───── The records

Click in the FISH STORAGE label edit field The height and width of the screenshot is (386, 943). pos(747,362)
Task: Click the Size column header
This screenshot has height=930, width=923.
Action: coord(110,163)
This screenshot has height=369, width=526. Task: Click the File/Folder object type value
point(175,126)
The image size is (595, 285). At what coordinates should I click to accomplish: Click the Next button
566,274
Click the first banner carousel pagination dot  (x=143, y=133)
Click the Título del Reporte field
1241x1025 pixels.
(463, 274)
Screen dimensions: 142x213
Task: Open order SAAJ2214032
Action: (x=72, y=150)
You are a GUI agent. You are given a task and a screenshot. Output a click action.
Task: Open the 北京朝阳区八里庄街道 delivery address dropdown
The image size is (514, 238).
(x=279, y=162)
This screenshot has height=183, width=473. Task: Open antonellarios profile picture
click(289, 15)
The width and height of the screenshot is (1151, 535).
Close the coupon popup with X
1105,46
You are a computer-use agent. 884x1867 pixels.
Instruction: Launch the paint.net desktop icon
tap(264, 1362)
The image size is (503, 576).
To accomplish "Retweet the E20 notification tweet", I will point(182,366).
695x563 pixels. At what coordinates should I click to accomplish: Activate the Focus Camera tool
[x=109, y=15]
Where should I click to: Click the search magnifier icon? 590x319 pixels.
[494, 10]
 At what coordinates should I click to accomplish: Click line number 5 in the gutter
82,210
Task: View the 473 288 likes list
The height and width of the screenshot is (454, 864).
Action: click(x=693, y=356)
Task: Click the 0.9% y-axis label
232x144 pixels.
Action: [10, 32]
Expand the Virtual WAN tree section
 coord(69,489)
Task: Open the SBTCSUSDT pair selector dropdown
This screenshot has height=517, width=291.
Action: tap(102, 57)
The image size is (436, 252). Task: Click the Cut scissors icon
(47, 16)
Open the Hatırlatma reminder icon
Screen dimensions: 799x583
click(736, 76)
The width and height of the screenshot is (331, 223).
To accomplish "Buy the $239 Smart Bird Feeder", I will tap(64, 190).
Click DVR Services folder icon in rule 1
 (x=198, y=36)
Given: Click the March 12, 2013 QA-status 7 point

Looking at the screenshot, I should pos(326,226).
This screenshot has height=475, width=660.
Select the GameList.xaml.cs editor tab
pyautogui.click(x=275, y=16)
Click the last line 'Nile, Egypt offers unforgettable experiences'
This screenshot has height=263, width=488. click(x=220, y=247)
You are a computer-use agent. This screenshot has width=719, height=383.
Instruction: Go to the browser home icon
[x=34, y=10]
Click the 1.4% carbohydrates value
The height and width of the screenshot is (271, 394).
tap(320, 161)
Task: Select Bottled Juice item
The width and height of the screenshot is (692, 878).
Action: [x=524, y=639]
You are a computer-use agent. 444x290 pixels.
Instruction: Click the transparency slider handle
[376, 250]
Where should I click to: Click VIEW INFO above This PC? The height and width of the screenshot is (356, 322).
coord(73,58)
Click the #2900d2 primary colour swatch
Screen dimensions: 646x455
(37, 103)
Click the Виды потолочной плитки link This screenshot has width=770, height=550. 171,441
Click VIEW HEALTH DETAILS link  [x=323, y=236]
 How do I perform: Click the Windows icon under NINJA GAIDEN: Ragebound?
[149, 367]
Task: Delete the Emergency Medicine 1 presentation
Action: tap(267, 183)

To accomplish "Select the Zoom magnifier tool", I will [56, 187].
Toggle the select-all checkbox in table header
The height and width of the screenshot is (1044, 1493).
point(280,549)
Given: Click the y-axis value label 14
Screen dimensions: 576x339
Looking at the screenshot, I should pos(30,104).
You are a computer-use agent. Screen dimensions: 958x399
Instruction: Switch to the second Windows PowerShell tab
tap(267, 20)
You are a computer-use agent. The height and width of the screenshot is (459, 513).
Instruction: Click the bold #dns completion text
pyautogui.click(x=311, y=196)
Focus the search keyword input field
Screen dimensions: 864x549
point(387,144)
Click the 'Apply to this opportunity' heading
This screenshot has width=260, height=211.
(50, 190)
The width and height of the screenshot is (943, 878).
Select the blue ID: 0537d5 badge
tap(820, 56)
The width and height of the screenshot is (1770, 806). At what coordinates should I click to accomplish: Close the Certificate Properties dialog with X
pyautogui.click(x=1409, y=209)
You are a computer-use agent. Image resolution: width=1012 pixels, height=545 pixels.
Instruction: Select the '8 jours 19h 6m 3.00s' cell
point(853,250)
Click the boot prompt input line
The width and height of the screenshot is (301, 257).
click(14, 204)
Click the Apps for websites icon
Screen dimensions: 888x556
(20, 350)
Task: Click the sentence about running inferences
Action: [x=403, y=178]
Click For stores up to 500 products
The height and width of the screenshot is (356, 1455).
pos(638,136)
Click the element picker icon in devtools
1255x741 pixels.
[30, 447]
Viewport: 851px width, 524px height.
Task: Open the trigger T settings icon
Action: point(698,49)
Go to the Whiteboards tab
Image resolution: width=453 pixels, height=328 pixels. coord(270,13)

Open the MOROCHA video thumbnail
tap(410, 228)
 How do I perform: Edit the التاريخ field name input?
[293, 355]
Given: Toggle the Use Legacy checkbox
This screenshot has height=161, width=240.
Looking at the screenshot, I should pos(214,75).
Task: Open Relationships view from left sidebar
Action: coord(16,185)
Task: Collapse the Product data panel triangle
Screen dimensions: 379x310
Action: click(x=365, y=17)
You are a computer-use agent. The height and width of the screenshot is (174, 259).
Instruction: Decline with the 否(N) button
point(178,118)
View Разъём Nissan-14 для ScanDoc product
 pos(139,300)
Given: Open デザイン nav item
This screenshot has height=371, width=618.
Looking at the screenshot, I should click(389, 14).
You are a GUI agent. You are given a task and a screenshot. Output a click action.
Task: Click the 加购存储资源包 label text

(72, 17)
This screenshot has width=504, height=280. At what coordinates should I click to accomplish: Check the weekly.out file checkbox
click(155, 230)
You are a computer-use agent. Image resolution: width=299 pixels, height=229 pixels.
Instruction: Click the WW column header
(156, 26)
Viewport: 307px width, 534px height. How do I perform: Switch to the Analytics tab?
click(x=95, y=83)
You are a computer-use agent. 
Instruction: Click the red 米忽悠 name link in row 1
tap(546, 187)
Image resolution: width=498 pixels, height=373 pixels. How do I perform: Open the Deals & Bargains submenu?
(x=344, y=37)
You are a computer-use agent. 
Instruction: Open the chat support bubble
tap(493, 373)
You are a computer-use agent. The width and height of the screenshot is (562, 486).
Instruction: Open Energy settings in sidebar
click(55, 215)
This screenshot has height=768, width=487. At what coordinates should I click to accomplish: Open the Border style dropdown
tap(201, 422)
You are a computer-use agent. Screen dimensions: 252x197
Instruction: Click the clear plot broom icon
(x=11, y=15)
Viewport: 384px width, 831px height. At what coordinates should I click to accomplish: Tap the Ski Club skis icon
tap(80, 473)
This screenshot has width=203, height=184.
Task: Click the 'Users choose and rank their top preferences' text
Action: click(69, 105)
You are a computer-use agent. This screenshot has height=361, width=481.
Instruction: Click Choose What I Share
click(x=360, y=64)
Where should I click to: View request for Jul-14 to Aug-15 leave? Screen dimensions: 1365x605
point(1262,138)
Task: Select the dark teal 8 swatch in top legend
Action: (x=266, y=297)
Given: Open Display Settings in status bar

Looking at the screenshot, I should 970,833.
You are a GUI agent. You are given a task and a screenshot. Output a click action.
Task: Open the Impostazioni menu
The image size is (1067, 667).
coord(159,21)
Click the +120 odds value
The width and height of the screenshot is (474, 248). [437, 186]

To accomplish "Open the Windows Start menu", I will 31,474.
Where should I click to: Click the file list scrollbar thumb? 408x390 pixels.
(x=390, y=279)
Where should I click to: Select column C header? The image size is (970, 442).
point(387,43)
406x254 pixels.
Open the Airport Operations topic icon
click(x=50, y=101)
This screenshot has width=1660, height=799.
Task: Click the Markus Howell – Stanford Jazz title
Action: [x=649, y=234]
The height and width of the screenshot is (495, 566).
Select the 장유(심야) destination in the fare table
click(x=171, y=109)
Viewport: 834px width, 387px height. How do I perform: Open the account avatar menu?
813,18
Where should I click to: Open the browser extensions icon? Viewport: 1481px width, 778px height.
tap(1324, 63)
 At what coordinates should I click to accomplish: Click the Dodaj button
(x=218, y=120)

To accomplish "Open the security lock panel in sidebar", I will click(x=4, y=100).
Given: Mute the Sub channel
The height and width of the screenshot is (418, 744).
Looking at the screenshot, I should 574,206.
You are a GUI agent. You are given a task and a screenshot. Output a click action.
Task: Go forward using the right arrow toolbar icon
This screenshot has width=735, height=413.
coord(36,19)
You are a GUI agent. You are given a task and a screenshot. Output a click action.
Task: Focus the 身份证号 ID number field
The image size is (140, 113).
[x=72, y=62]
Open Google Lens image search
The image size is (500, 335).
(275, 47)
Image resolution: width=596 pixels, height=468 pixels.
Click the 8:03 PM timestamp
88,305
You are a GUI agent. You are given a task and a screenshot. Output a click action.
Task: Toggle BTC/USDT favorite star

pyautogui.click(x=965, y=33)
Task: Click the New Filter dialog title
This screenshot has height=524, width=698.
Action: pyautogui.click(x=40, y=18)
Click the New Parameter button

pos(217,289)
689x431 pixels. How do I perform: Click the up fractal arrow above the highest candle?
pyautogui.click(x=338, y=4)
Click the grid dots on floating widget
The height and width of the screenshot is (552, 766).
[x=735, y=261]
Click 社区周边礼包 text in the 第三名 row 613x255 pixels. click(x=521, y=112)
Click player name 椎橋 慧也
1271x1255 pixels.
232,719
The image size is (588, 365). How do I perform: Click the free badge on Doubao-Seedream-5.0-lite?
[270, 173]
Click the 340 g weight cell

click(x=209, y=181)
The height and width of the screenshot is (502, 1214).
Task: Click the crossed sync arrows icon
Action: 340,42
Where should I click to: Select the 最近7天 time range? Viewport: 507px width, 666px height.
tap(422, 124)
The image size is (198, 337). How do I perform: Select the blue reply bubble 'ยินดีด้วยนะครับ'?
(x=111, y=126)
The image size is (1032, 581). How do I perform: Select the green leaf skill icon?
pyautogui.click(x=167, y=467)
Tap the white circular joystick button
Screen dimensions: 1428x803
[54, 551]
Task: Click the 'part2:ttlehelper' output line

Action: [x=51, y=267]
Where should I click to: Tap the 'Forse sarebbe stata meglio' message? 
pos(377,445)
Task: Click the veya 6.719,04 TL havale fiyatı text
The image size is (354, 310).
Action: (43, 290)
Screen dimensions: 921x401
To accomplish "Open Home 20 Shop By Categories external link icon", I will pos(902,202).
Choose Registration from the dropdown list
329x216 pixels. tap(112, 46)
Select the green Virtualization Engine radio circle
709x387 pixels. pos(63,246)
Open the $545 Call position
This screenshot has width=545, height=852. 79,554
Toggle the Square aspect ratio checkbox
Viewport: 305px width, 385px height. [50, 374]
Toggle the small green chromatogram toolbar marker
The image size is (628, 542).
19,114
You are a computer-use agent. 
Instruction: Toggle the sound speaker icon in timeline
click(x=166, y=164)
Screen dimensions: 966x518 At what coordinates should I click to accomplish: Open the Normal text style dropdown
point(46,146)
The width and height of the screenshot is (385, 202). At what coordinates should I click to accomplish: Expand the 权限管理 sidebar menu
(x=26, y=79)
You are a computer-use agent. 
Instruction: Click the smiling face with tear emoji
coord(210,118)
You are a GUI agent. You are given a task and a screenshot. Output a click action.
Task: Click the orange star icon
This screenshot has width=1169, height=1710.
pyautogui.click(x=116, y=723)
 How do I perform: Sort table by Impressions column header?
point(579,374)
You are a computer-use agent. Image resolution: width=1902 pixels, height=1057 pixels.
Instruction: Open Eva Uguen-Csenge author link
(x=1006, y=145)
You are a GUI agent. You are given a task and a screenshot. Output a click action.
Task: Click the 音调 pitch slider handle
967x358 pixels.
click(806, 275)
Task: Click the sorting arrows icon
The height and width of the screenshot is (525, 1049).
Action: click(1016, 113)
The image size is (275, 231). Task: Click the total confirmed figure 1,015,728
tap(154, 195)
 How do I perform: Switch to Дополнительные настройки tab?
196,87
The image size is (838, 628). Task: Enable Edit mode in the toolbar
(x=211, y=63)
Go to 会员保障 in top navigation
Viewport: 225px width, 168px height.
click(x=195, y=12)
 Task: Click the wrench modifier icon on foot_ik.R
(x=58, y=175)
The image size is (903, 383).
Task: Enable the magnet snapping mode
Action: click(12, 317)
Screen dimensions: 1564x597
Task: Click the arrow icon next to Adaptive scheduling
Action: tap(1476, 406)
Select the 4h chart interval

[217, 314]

──────────

_Exercise directions_. From the records, copy every line that has the string "panel" in it.

_Your response_.
Task: Collapse the Product data panel triangle
To accomplish "Open the security lock panel in sidebar", I will click(x=4, y=100).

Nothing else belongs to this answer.